El intento de ejecución que sobrellevó el responsable de la seguridad pública en la capital de todos los mexicanos levantó una oleada de condenas. Cuando las embestidas de los delincuentes se dirigen a alguna figura prominente entonces ahí sí que se prenden las señales de alarma. Pero la realidad de las cosas en este país es de cualquier manera atroz y aterradora, más allá del abierto desafío al Estado que haya podido lanzar una organización criminal: todos los días son asesinadas decenas de personas; a lo largo y ancho del país acontecen estremecedoras brutalidades; hay secuestros de ciudadanos, hay mujeres que desaparecen sin dejar rastro alguno, hay fosas repletas de cadáveres, hay casas donde se tortura a la gente, hay comerciantes que son asesinados por no pagar la cuota que exigen los extorsionadores… Y, pues sí, una de las víctimas de esta barbarie cotidiana iba a ser el señor García Harfuch, un policía de altos vuelos, un profesional muy respetado y un hombre que está cumpliendo a cabalidad con su trabajo.

Fue una auténtica torpeza, si lo piensas, lo del atentado. No hay manera de advertir ventaja alguna en la estrategia de atacar directamente a los más altos encargados del combate al crimen organizado porque la primera consecuencia será la respuesta decidida de las autoridades, a pesar de todos los pesares, y, peor aún para los autores del asalto, de manera selectiva. Con dedicatoria, o sea.

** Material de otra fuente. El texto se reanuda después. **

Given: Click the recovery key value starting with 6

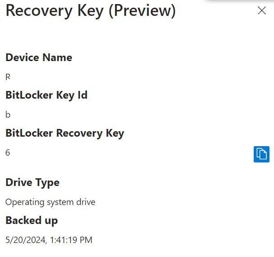Looking at the screenshot, I should (8, 152).
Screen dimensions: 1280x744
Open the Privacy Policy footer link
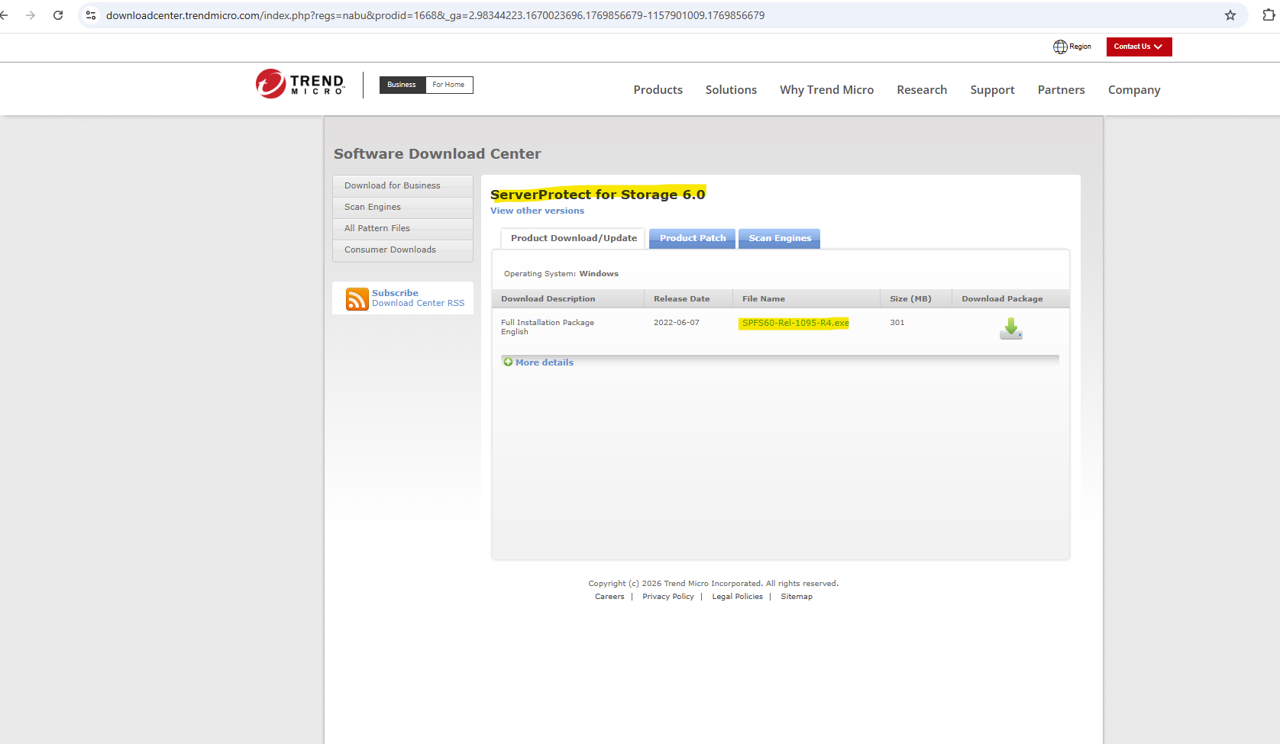click(667, 597)
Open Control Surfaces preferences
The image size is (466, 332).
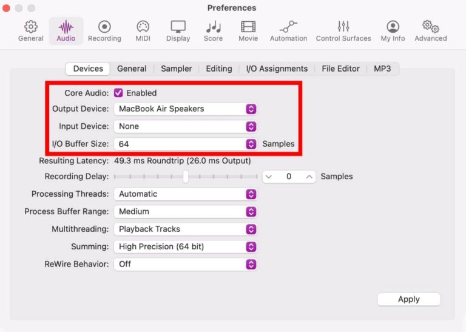click(343, 31)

El problema verdadero, sin embargo, no está en el predominio de una organización. El gran reto que enfrentamos como sociedad es el escalofriante deterioro de las condiciones de vida de millones de compatriotas amenazados por asesinos y ladrones de una descomunal crueldad. Tampoco es mínimamente viable un país en el que la cultura del robo (sí, podemos ya validar esta denominación) se haya instaurado como una suerte de perversa normalidad: en todos los barrios de todas las ciudades y pueblos, la gente teme volver a sus casas y encontrarlas saqueadas, los vecinos se resguardan detrás de muros rematados de alambre de púas y los pequeños comercios de las esquinas parecen fortificaciones.

Y es que existen también esos otros mexicanos, demasiados, que no han interiorizado valores ni cultivado virtudes cívicas. Por ahí va más bien la cosa.¿Cómo la arreglas?